Correlation Between US Dollar and 10 Year
Can any of the company-specific risk be diversified away by investing in both US Dollar and 10 Year at the same time? Although using a correlation coefficient on its own may not help to predict future stock returns, this module helps to understand the diversifiable risk of combining US Dollar and 10 Year into the same portfolio, which is an essential part of the fundamental portfolio management process.
By analyzing existing cross correlation between US Dollar and 10 Year T Note Futures, you can compare the effects of market volatilities on US Dollar and 10 Year and check how they will diversify away market risk if combined in the same portfolio for a given time horizon. You can also utilize pair trading strategies of matching a long position in US Dollar with a short position of 10 Year. Check out your portfolio center. Please also check ongoing floating volatility patterns of US Dollar and 10 Year.

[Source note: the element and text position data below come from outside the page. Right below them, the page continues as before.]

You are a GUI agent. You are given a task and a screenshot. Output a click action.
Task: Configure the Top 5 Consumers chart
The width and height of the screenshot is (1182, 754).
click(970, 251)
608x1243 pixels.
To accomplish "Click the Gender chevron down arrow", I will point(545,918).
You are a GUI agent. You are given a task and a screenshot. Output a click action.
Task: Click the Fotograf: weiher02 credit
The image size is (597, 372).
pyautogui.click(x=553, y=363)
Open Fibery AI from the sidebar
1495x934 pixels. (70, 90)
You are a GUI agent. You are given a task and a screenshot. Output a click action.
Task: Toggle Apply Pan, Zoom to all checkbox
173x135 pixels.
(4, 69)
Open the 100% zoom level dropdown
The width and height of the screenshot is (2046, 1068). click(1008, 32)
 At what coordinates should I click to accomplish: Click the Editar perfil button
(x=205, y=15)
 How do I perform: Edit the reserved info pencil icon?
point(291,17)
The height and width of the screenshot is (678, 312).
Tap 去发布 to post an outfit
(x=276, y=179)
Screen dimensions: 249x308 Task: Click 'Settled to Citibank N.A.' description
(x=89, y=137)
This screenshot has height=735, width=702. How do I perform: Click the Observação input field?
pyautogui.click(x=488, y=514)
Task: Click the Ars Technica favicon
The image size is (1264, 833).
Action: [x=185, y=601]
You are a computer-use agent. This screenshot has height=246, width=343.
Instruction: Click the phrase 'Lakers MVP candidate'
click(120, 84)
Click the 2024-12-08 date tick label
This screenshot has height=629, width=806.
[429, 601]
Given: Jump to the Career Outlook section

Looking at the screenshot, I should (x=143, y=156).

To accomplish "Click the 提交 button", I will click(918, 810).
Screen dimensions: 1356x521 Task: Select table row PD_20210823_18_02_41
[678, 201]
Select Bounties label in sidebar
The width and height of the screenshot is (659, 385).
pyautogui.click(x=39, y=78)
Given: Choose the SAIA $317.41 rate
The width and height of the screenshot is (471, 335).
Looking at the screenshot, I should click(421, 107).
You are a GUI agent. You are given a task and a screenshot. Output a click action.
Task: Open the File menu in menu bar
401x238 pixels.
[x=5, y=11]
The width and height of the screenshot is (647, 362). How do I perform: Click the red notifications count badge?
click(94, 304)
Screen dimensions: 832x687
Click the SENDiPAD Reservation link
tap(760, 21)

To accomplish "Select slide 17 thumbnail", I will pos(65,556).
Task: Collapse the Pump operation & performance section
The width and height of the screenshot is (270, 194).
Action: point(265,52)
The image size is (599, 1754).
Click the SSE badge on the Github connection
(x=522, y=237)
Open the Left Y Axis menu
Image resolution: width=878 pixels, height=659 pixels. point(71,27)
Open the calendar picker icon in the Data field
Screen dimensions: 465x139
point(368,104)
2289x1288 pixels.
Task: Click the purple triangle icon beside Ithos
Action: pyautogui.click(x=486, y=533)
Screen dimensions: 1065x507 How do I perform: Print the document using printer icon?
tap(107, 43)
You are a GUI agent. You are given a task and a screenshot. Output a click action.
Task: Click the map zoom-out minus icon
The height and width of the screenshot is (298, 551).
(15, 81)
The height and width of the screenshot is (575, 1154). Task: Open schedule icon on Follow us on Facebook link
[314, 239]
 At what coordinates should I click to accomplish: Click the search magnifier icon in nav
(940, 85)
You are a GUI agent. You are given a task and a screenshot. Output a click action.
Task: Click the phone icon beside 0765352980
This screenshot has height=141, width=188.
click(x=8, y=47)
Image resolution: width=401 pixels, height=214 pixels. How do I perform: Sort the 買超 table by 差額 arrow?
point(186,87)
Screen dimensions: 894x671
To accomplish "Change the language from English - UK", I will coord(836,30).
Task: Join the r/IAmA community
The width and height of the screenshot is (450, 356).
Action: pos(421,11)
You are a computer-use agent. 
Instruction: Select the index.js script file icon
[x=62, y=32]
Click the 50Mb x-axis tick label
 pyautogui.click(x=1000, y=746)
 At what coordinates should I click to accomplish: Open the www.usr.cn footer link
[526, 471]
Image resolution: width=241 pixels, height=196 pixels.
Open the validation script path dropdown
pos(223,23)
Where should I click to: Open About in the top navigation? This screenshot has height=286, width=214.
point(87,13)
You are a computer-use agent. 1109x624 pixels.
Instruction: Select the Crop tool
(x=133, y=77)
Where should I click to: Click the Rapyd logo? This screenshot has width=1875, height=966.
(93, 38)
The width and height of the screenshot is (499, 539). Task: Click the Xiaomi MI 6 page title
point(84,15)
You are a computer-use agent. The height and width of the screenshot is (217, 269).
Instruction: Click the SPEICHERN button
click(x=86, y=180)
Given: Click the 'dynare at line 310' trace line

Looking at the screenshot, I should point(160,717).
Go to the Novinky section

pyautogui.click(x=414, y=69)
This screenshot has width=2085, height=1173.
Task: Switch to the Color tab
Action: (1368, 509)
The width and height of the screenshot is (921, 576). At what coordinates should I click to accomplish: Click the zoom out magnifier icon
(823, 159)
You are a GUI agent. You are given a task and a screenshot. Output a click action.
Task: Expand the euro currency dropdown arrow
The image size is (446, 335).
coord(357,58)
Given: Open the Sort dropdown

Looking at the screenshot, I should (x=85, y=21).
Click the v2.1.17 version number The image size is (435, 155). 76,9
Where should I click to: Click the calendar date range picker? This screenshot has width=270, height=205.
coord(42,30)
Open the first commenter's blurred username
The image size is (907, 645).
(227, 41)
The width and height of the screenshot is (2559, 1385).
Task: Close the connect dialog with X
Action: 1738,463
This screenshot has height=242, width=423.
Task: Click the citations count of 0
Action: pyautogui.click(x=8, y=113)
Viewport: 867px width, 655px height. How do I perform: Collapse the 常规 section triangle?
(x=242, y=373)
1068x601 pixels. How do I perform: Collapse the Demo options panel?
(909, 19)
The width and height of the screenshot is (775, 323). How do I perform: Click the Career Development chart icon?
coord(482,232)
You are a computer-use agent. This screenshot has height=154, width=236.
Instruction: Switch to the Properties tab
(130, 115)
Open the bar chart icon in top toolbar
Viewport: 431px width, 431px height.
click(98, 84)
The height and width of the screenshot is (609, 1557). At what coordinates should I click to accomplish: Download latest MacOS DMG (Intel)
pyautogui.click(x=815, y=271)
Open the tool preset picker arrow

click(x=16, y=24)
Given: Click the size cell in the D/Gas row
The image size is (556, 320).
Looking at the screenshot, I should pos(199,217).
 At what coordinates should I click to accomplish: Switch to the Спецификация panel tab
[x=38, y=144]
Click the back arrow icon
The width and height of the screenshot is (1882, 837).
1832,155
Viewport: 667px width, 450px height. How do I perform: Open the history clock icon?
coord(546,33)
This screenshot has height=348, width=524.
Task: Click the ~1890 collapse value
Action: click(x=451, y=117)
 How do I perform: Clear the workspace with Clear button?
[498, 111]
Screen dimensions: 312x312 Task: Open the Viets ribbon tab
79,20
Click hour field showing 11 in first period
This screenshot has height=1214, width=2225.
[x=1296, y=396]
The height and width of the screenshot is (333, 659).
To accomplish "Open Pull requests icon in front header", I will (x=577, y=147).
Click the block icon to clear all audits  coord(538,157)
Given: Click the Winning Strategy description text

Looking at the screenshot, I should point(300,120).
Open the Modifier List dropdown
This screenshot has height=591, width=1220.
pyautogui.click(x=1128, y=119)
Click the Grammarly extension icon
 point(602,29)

Diversification Opportunities for US Dollar and 10 Year
Pay attention - limited upside
The 3 months correlation between DXUSD and ZNUSD is -0.91. Overlapping area represents the amount of risk that can be diversified away by holding US Dollar and 10 Year T Note Futures in the same portfolio, assuming nothing else is changed. The correlation between historical prices or returns on 10 Year T and US Dollar is a relative statistical measure of the degree to which these equity instruments tend to move together. The correlation coefficient measures the extent to which returns on US Dollar are associated (or correlated) with 10 Year. Values of the correlation coefficient range from -1 to +1, where. The correlation of zero (0) is possible when the price movement of 10 Year T has no effect on the direction of US Dollar i.e., US Dollar and 10 Year go up and down completely randomly.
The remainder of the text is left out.